"Team of Rivals: The Political Genius of Abraham Lincoln", Abraham Lincoln, American Civil War, David Rubel, Disney Books, Doris Goodwin, Kathleen Kennedy, Lincoln a cinematic and historical companion, Political films, Steven Spielberg, Thirteenth amendment, Tony Kushner
With forewords by Steven Spielberg and his producing partner Kathleen Kennedy, together with an afterword by Tony Kushner, this sumptuously illustrated volume introduces the general reader to the host of players who surrounded Lincoln as he struggled to bring in the thirteenth amendment and to the production of the film “Lincoln” which is already out in the States and due it’s British release next week. The book, too, is due for release next week.
It is an absolute must read for both Civil War buffs and film fans.
The book is divided into two separate but connected parts. The first tells us the story of the American Civil War introducing the main characters in real life and as they are portrayed by the actors in the film. It is immediately clear the effort that Spielberg has gone to, to match his actors to their originals. The physical resemblances are astonishing. The whole section here, as throuhout the book generally, is lavishly illustrated with contemporary prints, photographs, cartoons, posters and bills.
David Rubel, the author has a dozen books on American history to his name, and gives us a detailed but accessible swing through the backgrounds, times and the arguments on both sides leading through the war to the passing of the Thirteenth Amendment. Spielberg, of course, has used Doris Goodwin’s critically acclaimed “Team of Rivals: The Political Genius of Abraham Lincoln” as the basis of the film.
It is the build-up to the passing of the Thirteenth Amendment, and on to Lincoln’s death which is the focus of the film and this is extensively detailed with lavish stills from the film.
The second part is, for me, even more gripping, as the author tells how the film itself was created in all its meticulous, even obsessional, detail. American historical drama, especially in Hollywood films has too often met with poor crits in Europe where they are often accused of being anachronistic, badly acted and poorly researched, when they are not just plain, downright wrong. With “Lincoln”, they need not worry. The book shows this was never going to be some cheap sloppy historical re-enactment in the “Black Shield of Falworth” manner. The reader is taken on a tour de force through costume, lighting, sound, and props. Oh the props section…
Anyone who has had any experience in theatre, from the school play or am-dram upwards, will appreciate this.
Nothing was left to chance, with Spielberg arranging for re-runs of contemporary stationery to strew the desks, ordering the making of old wallpaper and undertaking endless visits to flea markets and antique shops to source original props. Entire rooms were researched from contemporary records and then rebuilt for the film. Lincoln’s library is recreated with editions placed back on the shelves in the order he would have known them. Even ambient sound is recreated.

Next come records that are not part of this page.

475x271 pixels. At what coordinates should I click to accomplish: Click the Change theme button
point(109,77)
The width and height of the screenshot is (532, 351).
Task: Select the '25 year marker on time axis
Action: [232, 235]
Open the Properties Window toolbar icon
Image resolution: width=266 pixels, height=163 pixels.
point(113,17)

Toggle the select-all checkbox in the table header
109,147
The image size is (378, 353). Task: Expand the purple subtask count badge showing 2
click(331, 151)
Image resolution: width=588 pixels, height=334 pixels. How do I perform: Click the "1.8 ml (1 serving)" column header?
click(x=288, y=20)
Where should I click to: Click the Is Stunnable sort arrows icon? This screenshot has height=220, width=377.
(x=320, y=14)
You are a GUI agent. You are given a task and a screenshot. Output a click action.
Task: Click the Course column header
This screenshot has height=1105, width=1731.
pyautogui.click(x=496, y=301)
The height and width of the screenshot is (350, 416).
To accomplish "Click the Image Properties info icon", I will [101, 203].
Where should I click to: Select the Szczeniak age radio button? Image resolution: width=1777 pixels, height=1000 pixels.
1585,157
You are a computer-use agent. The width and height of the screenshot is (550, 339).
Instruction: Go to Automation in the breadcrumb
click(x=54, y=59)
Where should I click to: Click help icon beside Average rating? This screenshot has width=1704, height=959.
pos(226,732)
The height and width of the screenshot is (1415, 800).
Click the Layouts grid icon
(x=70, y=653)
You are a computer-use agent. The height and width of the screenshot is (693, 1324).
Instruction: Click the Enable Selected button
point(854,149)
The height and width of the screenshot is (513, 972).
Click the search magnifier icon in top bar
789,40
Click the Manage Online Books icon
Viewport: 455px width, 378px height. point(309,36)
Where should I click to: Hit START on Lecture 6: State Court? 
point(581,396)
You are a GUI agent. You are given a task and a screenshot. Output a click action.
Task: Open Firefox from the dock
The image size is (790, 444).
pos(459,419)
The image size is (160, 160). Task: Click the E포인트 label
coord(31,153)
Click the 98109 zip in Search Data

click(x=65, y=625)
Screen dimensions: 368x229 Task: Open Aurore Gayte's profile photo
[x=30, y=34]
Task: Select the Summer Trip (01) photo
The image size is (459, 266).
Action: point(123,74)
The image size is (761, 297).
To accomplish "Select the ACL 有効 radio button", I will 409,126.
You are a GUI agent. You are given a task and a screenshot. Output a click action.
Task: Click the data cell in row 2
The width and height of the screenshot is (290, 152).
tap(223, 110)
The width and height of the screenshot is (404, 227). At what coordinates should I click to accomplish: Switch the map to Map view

I especially liked the anecdote that the tick of Lincoln’s pocket watch was specially recorded from the original, so that when you hear it in the film it is the real article.
Lincoln, in America, can inhabit a slightly mythical place in her history. Spielberg in “Lincoln” makes Lincoln the man more evident, becoming in front of us a real figure, struggling with all the contradictions and pressures of his day.
Clothes were researched from surviving examples and then reproduced down to the stitching. Lincoln’s personal lack of interest in what he wore is also there, with frayed cuffs and soup-stained shirts.
Hair and make-up are discussed in depth too. The shape, cut and texture, hat flattened and not quite as clean as today, greasy with Macassar oil, it’s all there.
We are being told that in the fight for real books over the Kindle electronic variety, publishers today need to raise their game in terms of the book as an art object. Well Disney has most certainly risen to the challenge. The production quality of this book is stunning; it is a delight to hold. It is a large book and definitely in the coffee table section. It even smells like a book should! It would be a perfect gift for the history or cinema buff or any good educational library.